The synthetic biology market is on track to more than double to $56.48 billion by 2031, with genome engineering technologies like CRISPR-Cas9 and base editing driving over a third of the sector's value. According to Mordor Intelligence, the market's 19.14% CAGR from 2026 to 2031 underscores a shift from research tools to therapeutic and industrial applications, particularly in cell therapies and sustainable manufacturing.
Asia-Pacific's Growth Engine
Asia-Pacific is set to outpace North America and Europe, fueled by government initiatives in China, Japan, and South Korea aimed at biotech self-sufficiency. China's '14th Five-Year Plan' allocates billions to synthetic biology, while companies like BGI Group and GenScript are scaling CRISPR reagent production. This regional surge contrasts with slower growth in mature markets, where regulatory hurdles and high costs constrain expansion.

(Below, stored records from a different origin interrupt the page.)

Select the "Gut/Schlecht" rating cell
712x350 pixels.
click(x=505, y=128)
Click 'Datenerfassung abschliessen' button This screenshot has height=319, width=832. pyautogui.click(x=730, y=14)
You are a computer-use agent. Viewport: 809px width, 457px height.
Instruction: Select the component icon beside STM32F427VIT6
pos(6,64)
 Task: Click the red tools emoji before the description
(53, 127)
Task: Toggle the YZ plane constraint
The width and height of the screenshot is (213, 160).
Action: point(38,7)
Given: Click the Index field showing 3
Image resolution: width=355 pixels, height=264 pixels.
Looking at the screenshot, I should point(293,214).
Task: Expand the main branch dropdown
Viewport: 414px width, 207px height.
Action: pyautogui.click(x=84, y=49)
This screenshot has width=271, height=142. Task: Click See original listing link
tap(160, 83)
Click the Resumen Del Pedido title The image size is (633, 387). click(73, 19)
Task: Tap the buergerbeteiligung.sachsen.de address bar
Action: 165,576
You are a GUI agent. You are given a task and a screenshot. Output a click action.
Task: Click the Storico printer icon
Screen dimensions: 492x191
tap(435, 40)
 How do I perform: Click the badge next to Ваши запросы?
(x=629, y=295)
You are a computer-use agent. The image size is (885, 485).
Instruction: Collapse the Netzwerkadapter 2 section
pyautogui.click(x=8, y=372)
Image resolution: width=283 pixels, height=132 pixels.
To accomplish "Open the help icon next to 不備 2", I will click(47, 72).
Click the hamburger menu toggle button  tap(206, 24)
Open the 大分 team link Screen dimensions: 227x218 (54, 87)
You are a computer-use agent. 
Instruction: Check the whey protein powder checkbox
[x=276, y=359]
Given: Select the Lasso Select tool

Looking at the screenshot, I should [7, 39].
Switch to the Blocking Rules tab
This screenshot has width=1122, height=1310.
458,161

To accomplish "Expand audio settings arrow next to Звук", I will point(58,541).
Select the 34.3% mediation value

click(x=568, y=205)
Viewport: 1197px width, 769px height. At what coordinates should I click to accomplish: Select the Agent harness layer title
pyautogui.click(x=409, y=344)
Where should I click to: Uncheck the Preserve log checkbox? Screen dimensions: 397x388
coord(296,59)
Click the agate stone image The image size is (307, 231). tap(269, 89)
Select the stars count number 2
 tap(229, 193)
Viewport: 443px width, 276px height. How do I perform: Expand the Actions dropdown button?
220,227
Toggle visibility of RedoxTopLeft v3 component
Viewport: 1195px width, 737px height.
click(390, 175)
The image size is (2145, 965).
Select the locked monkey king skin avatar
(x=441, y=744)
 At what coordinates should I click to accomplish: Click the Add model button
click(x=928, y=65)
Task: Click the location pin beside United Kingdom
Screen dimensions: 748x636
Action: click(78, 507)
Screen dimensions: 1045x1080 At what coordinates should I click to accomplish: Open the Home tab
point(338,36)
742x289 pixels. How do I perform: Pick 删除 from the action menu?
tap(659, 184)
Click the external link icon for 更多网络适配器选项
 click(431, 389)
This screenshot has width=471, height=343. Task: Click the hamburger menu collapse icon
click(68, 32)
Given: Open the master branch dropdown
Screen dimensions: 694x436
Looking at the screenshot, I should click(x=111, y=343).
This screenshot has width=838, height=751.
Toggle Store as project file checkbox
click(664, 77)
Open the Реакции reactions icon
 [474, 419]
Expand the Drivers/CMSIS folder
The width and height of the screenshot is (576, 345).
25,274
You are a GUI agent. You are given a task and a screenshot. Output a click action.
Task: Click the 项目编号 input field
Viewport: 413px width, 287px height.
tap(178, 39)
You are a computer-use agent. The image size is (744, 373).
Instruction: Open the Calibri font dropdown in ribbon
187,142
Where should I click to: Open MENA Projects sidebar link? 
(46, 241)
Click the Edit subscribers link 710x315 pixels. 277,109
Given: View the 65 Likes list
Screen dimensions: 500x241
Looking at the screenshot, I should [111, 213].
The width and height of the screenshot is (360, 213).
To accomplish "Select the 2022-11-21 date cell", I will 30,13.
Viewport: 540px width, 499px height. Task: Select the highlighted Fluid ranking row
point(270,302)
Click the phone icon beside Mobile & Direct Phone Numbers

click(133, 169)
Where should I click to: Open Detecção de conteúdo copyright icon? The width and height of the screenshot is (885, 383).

Genome engineering isn't just a tool—it's becoming the backbone of next-gen biologics and cell therapies, with Asia-Pacific investing heavily to capture market share.
Investor Implications
For investors, the growth signals opportunities beyond pure-play CRISPR firms. Companies like Ginkgo Bioworks (DNA) and Twist Bioscience (TWST) are leveraging synthetic biology for drug discovery and DNA synthesis, while agri-biotech players like Benson Hill use genome editing for crop optimization. However, risks include intellectual property disputes, as seen in the ongoing CRISPR patent battles, and regulatory uncertainty in emerging markets.
The competitive landscape is fragmenting, with startups like Sana Biotechnology and Caribou Biosciences advancing allogeneic cell therapies, while giants like Roche and Novartis acquire synthetic biology assets for pipeline diversification. As the market matures, consolidation is likely, with M&A activity focusing on platforms that enable scalable, cost-effective production of engineered organisms and therapies.